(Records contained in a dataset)
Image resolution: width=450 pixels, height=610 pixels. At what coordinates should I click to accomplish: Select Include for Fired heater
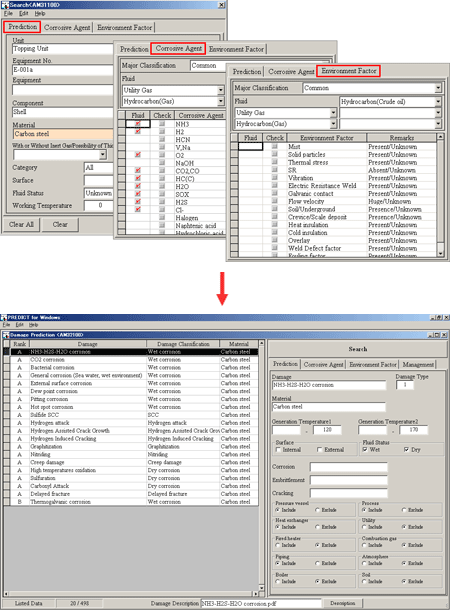pyautogui.click(x=278, y=545)
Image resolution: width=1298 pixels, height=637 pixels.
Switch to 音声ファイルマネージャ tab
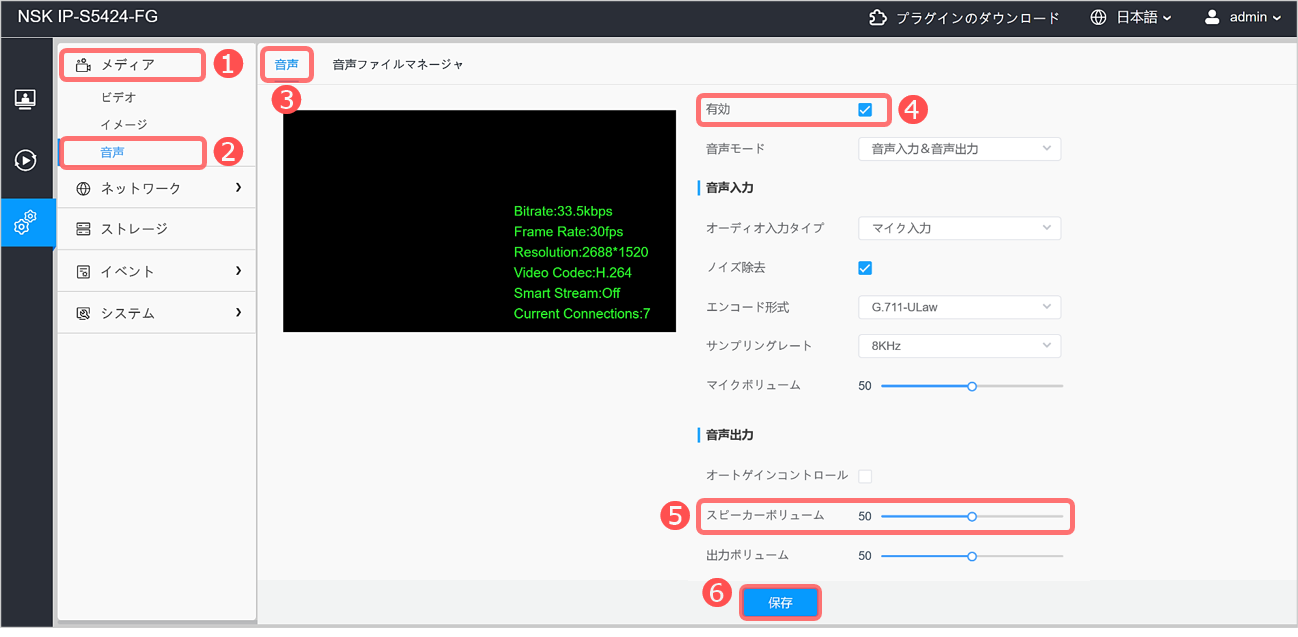point(398,64)
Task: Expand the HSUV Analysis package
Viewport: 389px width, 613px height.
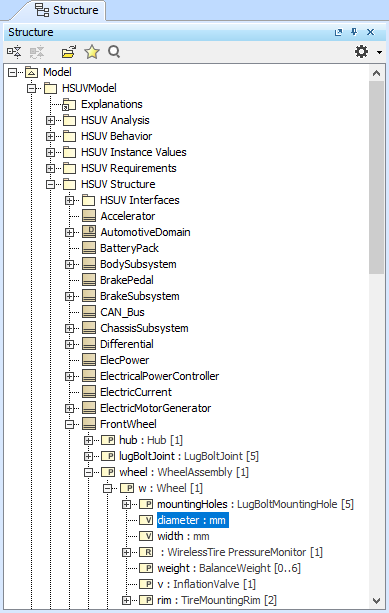Action: click(x=50, y=120)
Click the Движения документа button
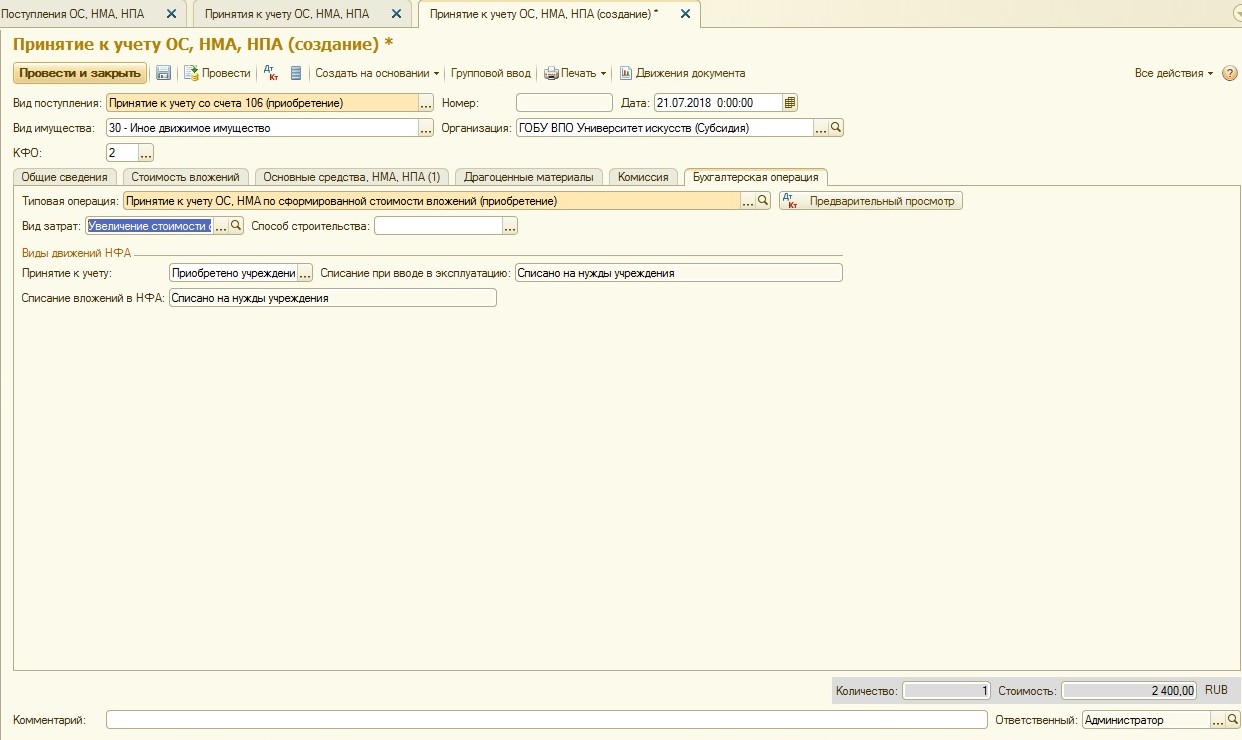Image resolution: width=1242 pixels, height=740 pixels. pyautogui.click(x=682, y=73)
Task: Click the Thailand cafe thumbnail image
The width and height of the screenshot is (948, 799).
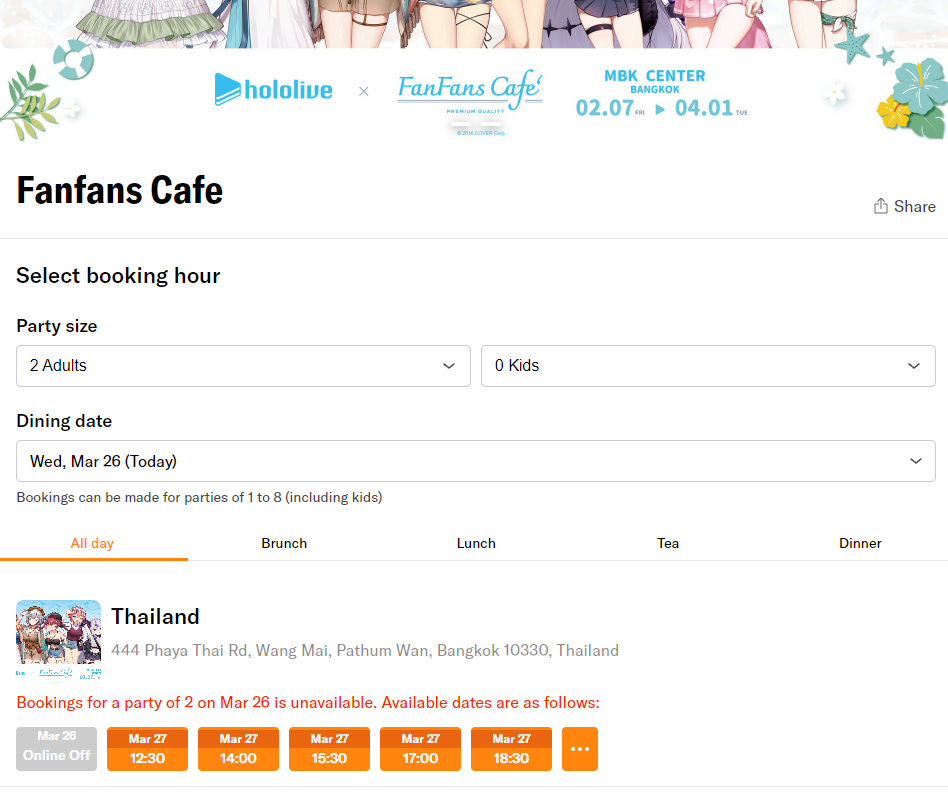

_What is needed_. Among the lines above, which ones include the word "Task"? Copy them.

_Answer for this exercise_.
Task: Expand the HSUV Analysis package
Task: Click the Thailand cafe thumbnail image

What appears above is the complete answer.